Yumi=Ran releva la tête.

Ses yeux brillaient déjà de larmes, mais son expression était limpide. Et avec ce visage, Yumi=Ran sourit radieusement.

« Maman a repris le travail à l'auberge juste après m'avoir mise au monde. Depuis que j'ai l'âge de raison, je l'ai toujours vue travailler à fond. Alors moi aussi, je veux montrer cette allure à mon enfant. Je ne sais pas quelle forme ça prendra, mais je veux lui montrer ma façon de vivre, celle que je trouve cool. »

« ... Oui. Yumi=Ran a sûrement un rôle que seule Yumi=Ran peut remplir. Comme Asta et Shimiral=Ririn, elle apportera une grande force à la Moribe. »

C'était Sheila=Ruu qui répondait ainsi.

Dans ses bras, le vigoureux Donte=Ruu gigotait.

« Nous te bénissons et t'accueillons, Yumi=Ran. S'il te plaît, sans te renier, vise le vrai peuple de la Moribe par ta propre voie. La Mère Forêt et le dieu occidental te prêteront leur force. »

Yumi=Ran, avec le même sourire, dit « Merci. »

Combien de fois avait-elle prononcé ce mot rien que aujourd'hui ?

Mais pas une seule fois, elle ne l'avait utilisé à la légère. Du moins, chaque « merci » que j'avais entendu semblait porter une sincérité profonde.

( Yumi=Ran, tu y arriveras. Moi, un type comme moi, j'arrive à porter fièrement le nom de gens de la Moribe, alors. )

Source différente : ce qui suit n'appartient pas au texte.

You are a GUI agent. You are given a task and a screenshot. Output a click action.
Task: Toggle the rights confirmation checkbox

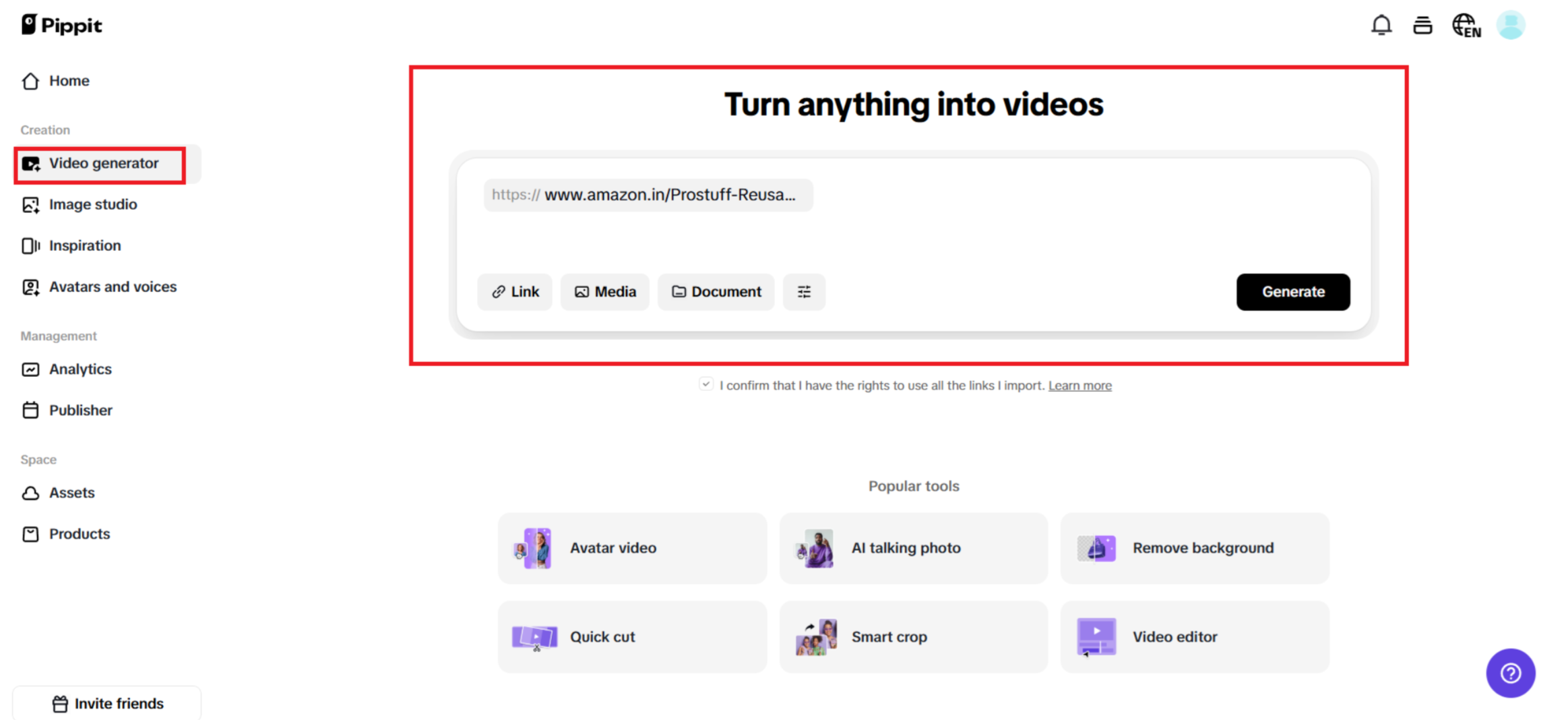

Tout en confiant cette pensée, je veillais sur le sourire de Yumi=Ran.

Et ici, tant de gens veillent sur elle, et sur la place, il y en a plus de cent — dans le village de la Moribe, plus de cinq cents compagnons l'attendent. Sous le regard de tant d'humains, Yumi=Ran allait désormais vivre en tant que membre de la Moribe.

Il y en aura peut-être, comme Dea=Rabittsu, qui lui lanceront des regards sévères.

Mais Yumi=Ran, avec sa vitalité naturelle, suivra le droit chemin, j'en suis certain. Après près de trois ans à tisser des liens avec Yumi=Ran, je pouvais le croire sans la moindre inquiétude.

« ... Alors, après ça, tu nous chanteras une chanson sur la place ? »

Ma voix, silencieuse jusqu'alors, fit pousser à Yumi=Ran un « Hein ? » surpris.

« Une chanson ? De quoi tu parles ? Bardu=Fou ne m'a rien dit pour ça. »

« Oui. Mais je suis sûr que plein de gens attendent la chanson de Yumi=Ran.... Ça aussi, c'est une nouvelle coutume que Yumi=Ran a apportée à la Moribe, non ? »

Alors que j'insistais, Hodu=Reil=Sudra, Asura=Sudra, Aimu=Fou et Zediaz=Rutim brillèrent des yeux. Et ils se mirent à répéter « Chanson, chanson. » Les enfants de moins de cinq ans ne peuvent pas participer au banquet, mais quand une chanson est chantée sur la place, on leur permet d'ouvrir la porte pour regarder.

Et c'est l'existence de Yumi=Ran qui a créé cette coutume. Ceux qui avaient découvert la beauté de son chant lors de la rencontre à la ville-relais se mirent à la réclamer lors des banquets de la Moribe — et avant qu'on s'en rende compte, on chantait même en l'absence de Yumi=Ran.

« Regarde, les enfants l'attendent. Si Yumi=Ran ne chante pas maintenant, tout le monde va être déçu, non ? »

« C'est quoi ça. C'est Asta qui a fait monter les attentes. »

Tout en disant cela, Yumi=Ran essuya brutalement les larmes qui coulaient sur ses joues.

« Bon, tant pis. Allez, avant que les enfants ne s'endorment, dépêchons-nous. »

« C'est noté », dit Jou=Ran en sortant sa flûte traversière avec un sourire.

Peu après, le village des Fou résonna du chant de la mariée et de la flûte du marié — et cette nuit spéciale en devint encore plus éclatante.